### [Source text]
---+---

MEMC is benefiting from a shortage of wafers, which has boosted its pricing power and profitability. According to DigiTimes, insufficient supply of polysilicon has spurred the price of silicon wafers so high that solar industry players are considering using scrap wafers that have been already been buried for years.
The tight supply has caused MEMC to drain most of its inventory. Days sales in Inventory (DSI) have plummeted from nearly 70 two years ago to less than 30 in the latest quarter.
Source: Zacks Research Wizard, William A. Trent
What’s more, the short supply is allowing MEMC to enter into highly favorable long-term supply contracts, with pre-determined pricing, on a take or pay basis, customer-advanced funds in the form of a capacity reservation deposit and equity participation in the customer’s business.
On the latest conference call, management said that not only their current capacity, but their planned capacity increases were largely spoken for.

---+---

### [Recorded data]

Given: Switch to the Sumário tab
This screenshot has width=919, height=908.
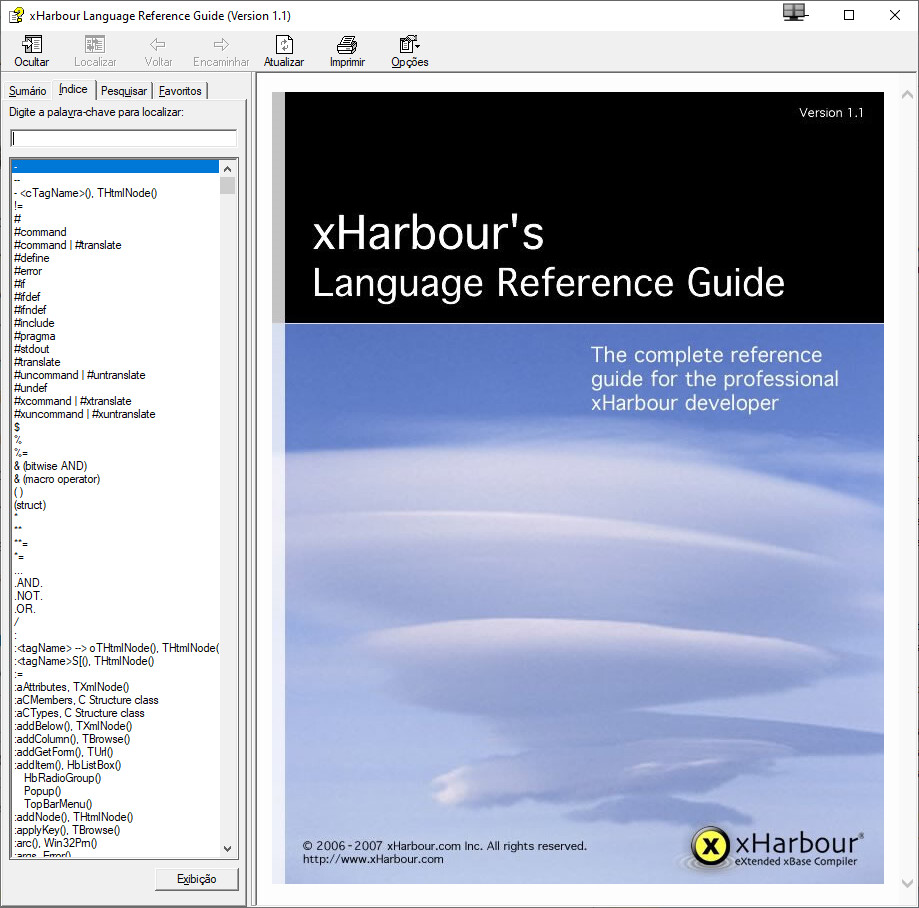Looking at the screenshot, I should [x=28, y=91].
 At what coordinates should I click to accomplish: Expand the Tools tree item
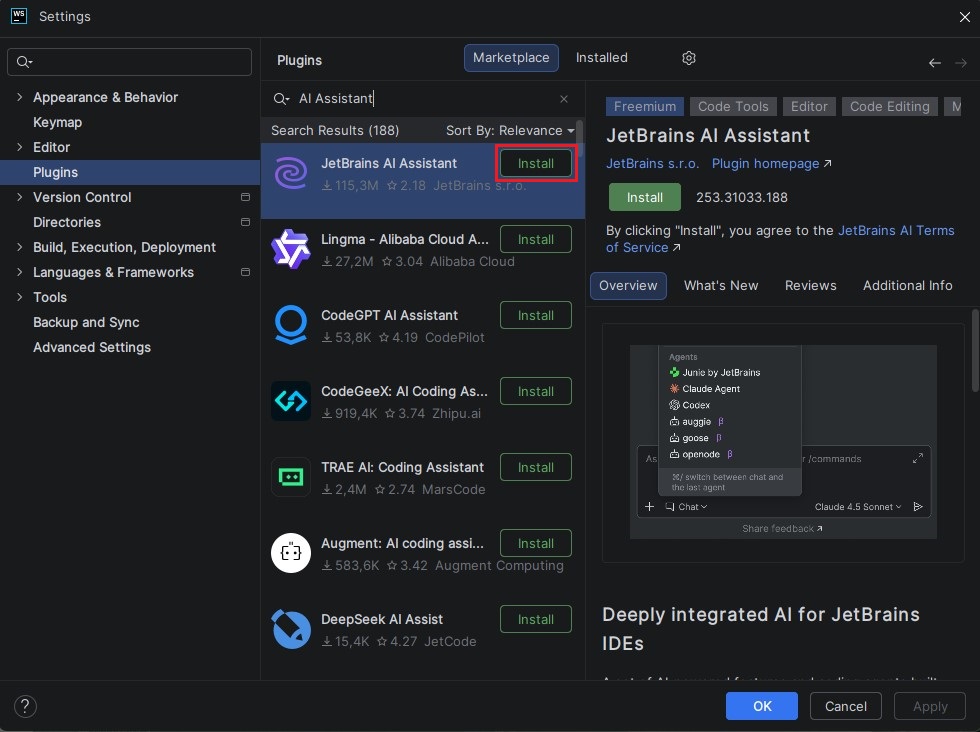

---+---

### [Goals]
A. In the passage on MEMC, how much did Days Sales in Inventory fall?
B. Translate into Spanish this sentence from the passage on MEMC: "The tight supply has caused MEMC to drain most of its inventory."
C. According to the passage on MEMC, what terms do its long-term supply contracts include? List every one.

### [Outputs in order]
A. It fell from nearly 70 two years ago to less than 30 in the latest quarter.

B. La escasez de oferta ha llevado a MEMC a agotar la mayor parte de su inventario.

C.
- Pre-determined pricing
- A take or pay basis
- Customer-advanced funds in the form of a capacity reservation deposit
- Equity participation in the customer's business